Die ARD-Moderatorin Anja Reschke äußerte in ihrem Format „Reschke Fernsehen“ auf Instagram scharfe Kritik an Streaming-Anbietern. Sie bezeichnete das Geschäftsmodell der Dienste als bewusst darauf ausgelegt, Nutzer „ziemlich abhängig“ zu machen. Mit kostenlosen Probeabos, günstigen Preisen und der Möglichkeit, Abos zu teilen, würden Kunden angelockt und durch überzeugende Inhalte „am Haken“ gehalten.

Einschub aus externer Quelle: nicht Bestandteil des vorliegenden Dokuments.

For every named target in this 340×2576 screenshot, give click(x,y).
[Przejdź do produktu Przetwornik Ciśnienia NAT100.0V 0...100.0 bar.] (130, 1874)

Ein weiterer Marketing-Trick sei der „Lock-In-Effekt“, der den Wechsel zu anderen Anbietern erschwere: Jahresabos seien günstiger als Monatsabos, exklusive Inhalte sollen Nutzer „bei der Stange“ halten, und das Erstellen von Playlists und Merklisten führe dazu, dass man sich an das Angebot gewöhne und es nicht mehr missen wolle. Darüber hinaus kritisierte Reschke, dass Kündigungen oft mehrfach bestätigt werden müssen und wer abwandern möchte, mit verlockenden Angeboten zum Bleiben gelockt werde.
Sie fasste zusammen: „Alles Lock-In-Effekt, alles legal.“ Die offensichtliche Ironie ihrer Kritik liegt darin, dass man Streaming-Dienste jederzeit kündigen kann, während es beim öffentlich-rechtlichen Rundfunk, für den sie arbeitet, keine Möglichkeit zur Kündigung gibt. Diese Doppelmoral wurde im Netz vielfach kommentiert. Unter dem Beitrag selbst wollte man hierzu jedoch erst gar keine Diskussion aufkommen lassen.